Architecture Status Update (2026-02-26)
VelesDB core architecture is explicitly hybrid by design:
- Vector engine with 5 metrics (
Cosine,Euclidean,DotProduct,Hamming,Jaccard) and SIMD acceleration. - Graph engine for nodes/edges/traversal inside collection runtime.
- Multi-column engine (
ColumnStore) for typed filtering and bitmap operations. - VelesQL control plane (parser/validation/planning/cache) orchestrating cross-domain execution paths.
High-Level Overview
┌─────────────────────────────────────────────────────────────────────────┐
│ CLIENT LAYER │
├─────────────────────────────────────────────────────────────────────────┤
│ TypeScript SDK │ Python SDK │ REST Client │ VelesQL CLI │ Mobile SDK │
│ (@velesdb/sdk) │ (velesdb) │ (curl/HTTP) │ (velesdb) │ (iOS/Android)│
└───────┬─────────┴──────┬─────┴───────┬─────┴──────┬──────┴──────┬──────┘
│ │ │ │
▼ ▼ ▼ ▼
┌─────────────────────────────────────────────────────────────────────────┐
│ API LAYER │
├─────────────────────────────────────────────────────────────────────────┤
│ WASM Module │ Python Bindings │ REST Server │ CLI │
│ (velesdb-wasm) │ (velesdb-python) │ (velesdb-server) │ (REPL) │
│ │ PyO3 │ Axum │ │
└────────┬──────────┴───────┬─────────────┴────────┬──────────┴────┬─────┘
│ │ │ │
▼ ▼ ▼ ▼
┌─────────────────────────────────────────────────────────────────────────┐
│ CORE ENGINE │
│ (velesdb-core) │
├─────────────────────────────────────────────────────────────────────────┤
│ │
│ ┌──────────────┐ ┌──────────────┐ ┌──────────────┐ ┌─────────────┐ │
│ │ Database │ │ Collection │ │ VelesQL │ │ Filter │ │
│ │ Management │ │ Operations │ │ Parser │ │ Engine │ │
│ └──────┬───────┘ └──────┬───────┘ └──────┬───────┘ └──────┬──────┘ │
│ │ │ │ │ │
│ ▼ ▼ ▼ ▼ │
│ ┌─────────────────────────────────────────────────────────────────┐ │
│ │ INDEX LAYER │ │
│ ├─────────────────────────────────────────────────────────────────┤ │
│ │ ┌─────────────┐ ┌─────────────┐ ┌─────────────────────┐ │ │
│ │ │ HNSW Index │ │ BM25 Index │ │ ColumnStore Filter │ │ │
│ │ │ (ANN) │ │ (Full-Text) │ │ (RoaringBitmap) │ │ │
│ │ └──────┬──────┘ └──────┬──────┘ └──────────┬──────────┘ │ │
│ └──────────┼──────────────────┼─────────────────────┼─────────────┘ │
│ │ │ │ │
│ ▼ ▼ ▼ │
│ ┌─────────────────────────────────────────────────────────────────┐ │
│ │ DISTANCE LAYER (SIMD) │ │
│ ├─────────────────────────────────────────────────────────────────┤ │
│ │ Cosine │ Euclidean │ Dot Product │ Hamming │ Jaccard │ │
│ │ (33.1ns)│ (22.5ns) │ (19.8ns) │ (35.8ns) │ (35.1ns) │ │
│ │ │ │
│ │ AVX2/AVX-512 │ ARM64 NEON │ Scalar fallback (incl.

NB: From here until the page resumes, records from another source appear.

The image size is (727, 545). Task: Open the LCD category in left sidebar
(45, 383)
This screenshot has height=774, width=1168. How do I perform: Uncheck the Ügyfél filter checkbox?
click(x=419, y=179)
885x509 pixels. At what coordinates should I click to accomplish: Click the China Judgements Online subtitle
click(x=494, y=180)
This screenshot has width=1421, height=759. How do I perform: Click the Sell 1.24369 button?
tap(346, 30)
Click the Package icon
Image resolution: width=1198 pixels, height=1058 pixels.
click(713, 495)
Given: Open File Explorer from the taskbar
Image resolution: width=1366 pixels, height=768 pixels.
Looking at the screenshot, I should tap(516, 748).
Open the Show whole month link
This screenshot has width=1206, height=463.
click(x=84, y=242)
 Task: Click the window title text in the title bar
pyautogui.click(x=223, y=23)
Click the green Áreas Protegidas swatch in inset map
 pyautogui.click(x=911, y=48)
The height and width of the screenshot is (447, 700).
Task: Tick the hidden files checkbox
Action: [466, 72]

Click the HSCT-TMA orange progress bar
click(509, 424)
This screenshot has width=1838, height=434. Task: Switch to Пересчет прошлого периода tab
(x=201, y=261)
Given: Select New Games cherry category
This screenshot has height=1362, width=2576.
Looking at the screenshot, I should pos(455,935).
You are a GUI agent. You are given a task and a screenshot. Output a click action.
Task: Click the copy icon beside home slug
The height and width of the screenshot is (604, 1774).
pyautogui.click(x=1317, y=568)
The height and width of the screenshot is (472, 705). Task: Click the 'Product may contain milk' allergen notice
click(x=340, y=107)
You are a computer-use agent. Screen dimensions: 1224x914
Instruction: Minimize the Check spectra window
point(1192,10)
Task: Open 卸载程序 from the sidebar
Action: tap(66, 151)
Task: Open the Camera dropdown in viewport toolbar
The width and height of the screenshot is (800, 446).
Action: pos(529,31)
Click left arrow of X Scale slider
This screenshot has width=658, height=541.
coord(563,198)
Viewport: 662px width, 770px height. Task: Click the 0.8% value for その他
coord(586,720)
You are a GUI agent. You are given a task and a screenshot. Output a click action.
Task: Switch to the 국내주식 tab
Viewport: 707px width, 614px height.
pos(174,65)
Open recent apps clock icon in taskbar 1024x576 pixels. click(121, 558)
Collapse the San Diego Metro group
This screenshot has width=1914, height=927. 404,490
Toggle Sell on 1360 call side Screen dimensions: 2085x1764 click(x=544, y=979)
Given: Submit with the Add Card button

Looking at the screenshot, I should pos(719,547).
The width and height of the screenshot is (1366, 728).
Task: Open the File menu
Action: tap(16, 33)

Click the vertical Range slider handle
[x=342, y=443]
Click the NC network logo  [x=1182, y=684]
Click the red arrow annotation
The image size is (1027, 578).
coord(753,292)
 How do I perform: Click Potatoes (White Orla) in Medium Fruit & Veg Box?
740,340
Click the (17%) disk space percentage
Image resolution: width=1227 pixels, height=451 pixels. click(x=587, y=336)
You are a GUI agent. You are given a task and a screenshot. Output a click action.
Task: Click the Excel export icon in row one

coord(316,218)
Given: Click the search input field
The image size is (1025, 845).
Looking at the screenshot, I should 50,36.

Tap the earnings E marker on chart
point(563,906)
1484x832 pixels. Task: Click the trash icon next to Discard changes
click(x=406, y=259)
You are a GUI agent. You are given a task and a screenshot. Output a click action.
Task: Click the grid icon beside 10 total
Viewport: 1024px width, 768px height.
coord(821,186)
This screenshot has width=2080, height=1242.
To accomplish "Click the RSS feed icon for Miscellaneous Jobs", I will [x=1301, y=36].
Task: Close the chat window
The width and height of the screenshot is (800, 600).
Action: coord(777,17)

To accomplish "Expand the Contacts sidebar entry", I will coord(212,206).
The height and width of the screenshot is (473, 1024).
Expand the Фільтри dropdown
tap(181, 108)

WASM — │ │
│ │ │ (simd_neon)│ SIMD128 planned) │ │
│ └─────────────────────────────────────────────────────────────────┘ │
│ │
└────────────────────────────────────┬────────────────────────────────────┘
│
▼
┌─────────────────────────────────────────────────────────────────────────┐
│ STORAGE LAYER │
├─────────────────────────────────────────────────────────────────────────┤
│ ┌─────────────┐ ┌─────────────┐ ┌─────────────┐ ┌────────────────┐ │
│ │ Vector Data │ │ Payload │ │ WAL │ │ Binary Export │ │
│ │ (mmap) │ │ Storage │ │ (durability│ │ (VELS format) │ │
│ └─────────────┘ └─────────────┘ └─────────────┘ └────────────────┘ │
│ │
│ File System / Memory / IndexedDB (WASM) │
└─────────────────────────────────────────────────────────────────────────┘
Component Details
1. Client Layer
| Component | Language | Purpose |
|---|---|---|
| TypeScript SDK | TypeScript | Unified client for browser/Node.js |
| Python SDK | Python | Native bindings via PyO3 |
| Mobile SDK | Swift/Kotlin | Native iOS and Android bindings via UniFFI |
| REST Client | Any | HTTP API access |
| VelesQL CLI | Rust | Interactive query REPL |
2. API Layer
velesdb-wasm
- WebAssembly module for browser/Node.js
- Scalar distance calculations (SIMD128 kernels planned)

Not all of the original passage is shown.